The human condition also applies to business intelligence, since it involves people. However, there is the added problem of not knowing how to start, or how to stop. Greenfield business intelligence projects might sound like a dream; completely new technology, completely new solution to design, build and test, and there’s no hangover from previous bad coding.

Greenfield business intelligence does give us another set of problems, however. The human condition means that users don’t know what they want. This may sound strange, but sometimes users can perhaps lack confidence to say what they think that they might need now or in the future. After all, who wants to take the blame when something goes wrong later on? User input and experience is extremely valuable in producing business intelligence solutions and it’s very important to include them early on. So, if you can’t get the user input easily, what can you do?

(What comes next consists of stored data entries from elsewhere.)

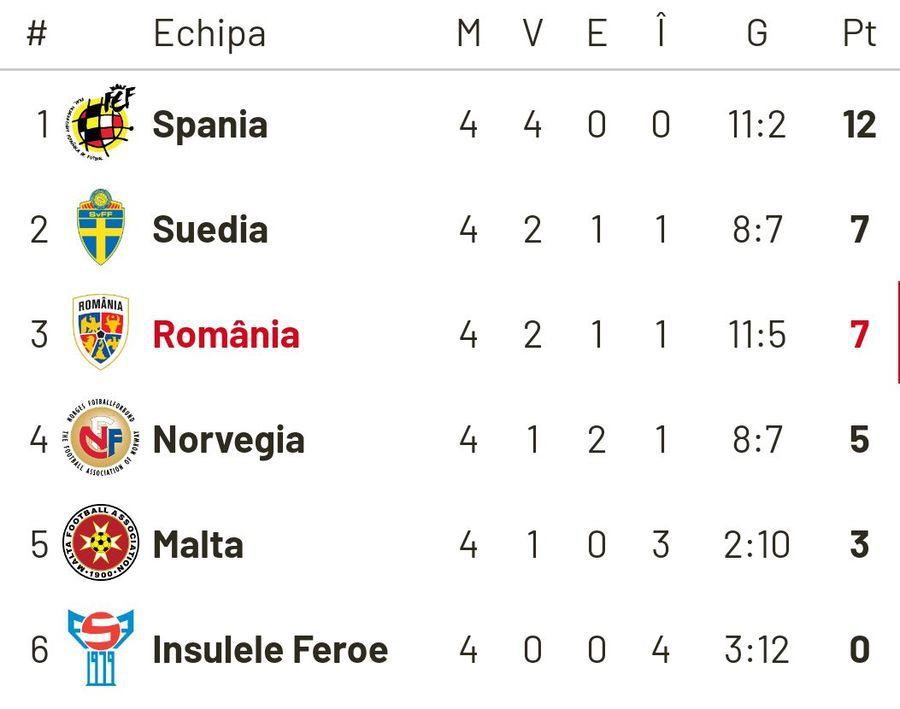Viewport: 900px width, 709px height.
Task: Click the G goals column header
Action: (757, 33)
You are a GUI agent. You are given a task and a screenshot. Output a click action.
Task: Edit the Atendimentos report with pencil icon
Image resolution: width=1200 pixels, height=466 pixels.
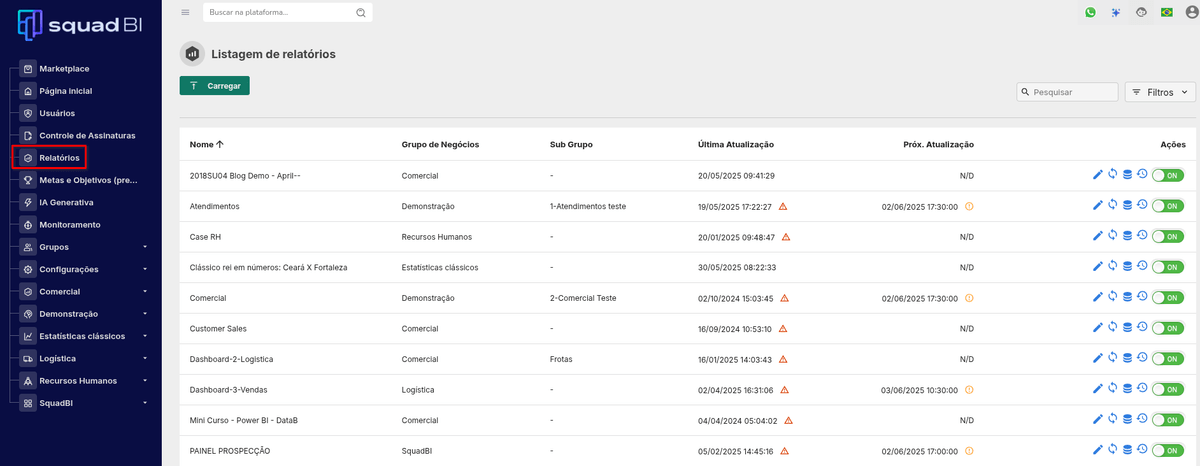tap(1097, 205)

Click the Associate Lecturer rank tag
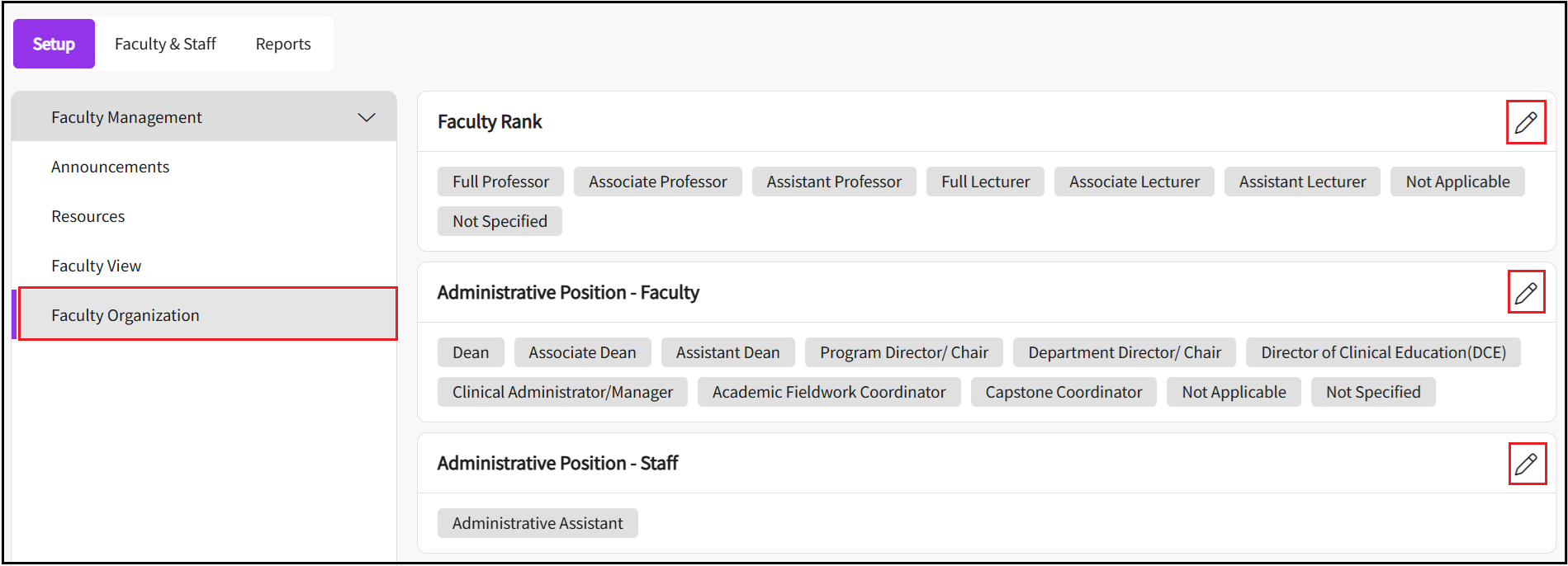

Greenfield business intelligence isn’t all about technology; there are people issues as well.  In these situations, the following advice might help:
  • As a recommended strategy, producing reports in an agile way can help users to provide feedback. This will increase their confidence in the system, in addition to feeling that their input is valuable. It wouldn’t hurt to drive home that their input is necessary to make the project a success. This means that report changes can be done in a kaikaku way – iterative, smaller changes that constitute a part of the overall whole.
  • Remember that Excel is your friend; users love Excel. Users eally appreciate being able to see something. An ideal way to do this is to produce a few mock-up reports in Excel with some made-up data. Users tend to give an almost visceral response, for example, ‘I really like that, I really need that!’ or ‘ugh, not what I wanted  at all!’ This can help focus your efforts in planning the data that goes into the data warehouse.
  • Use a ‘traffic light’ system to identify what you must have, what you should have, and what’s not necessary. In project management speak, this is sometimes called the MosCow method: Must have, Should have, Could have. This is easy for everyone to understand, and can help move the requirements to move forward quite quickly.
  • All feedback is useful; the negative and the positive. If people don’t like a report or need the data, then it’s good to be ‘lean’ and not include it at all. Why give yourself extra work to include data which isn’t necessary?
  • In Kimball’s books, this is a real emphasis on this strategy and the first few chapters are about the ways of talking to business users. If you haven’t read any Kimball, I can really recommend the wisdom you’ll find there.
To summarise, although getting user input can be difficult, there are some tools to use which can help to obtain it more easily. It’s better to try and get user input in the planning phase rather than after you’ve spent months working on a business intelligence solution that does not answer the business questions. If that happens, the users won’t accept the solution and it’s ultimate failure.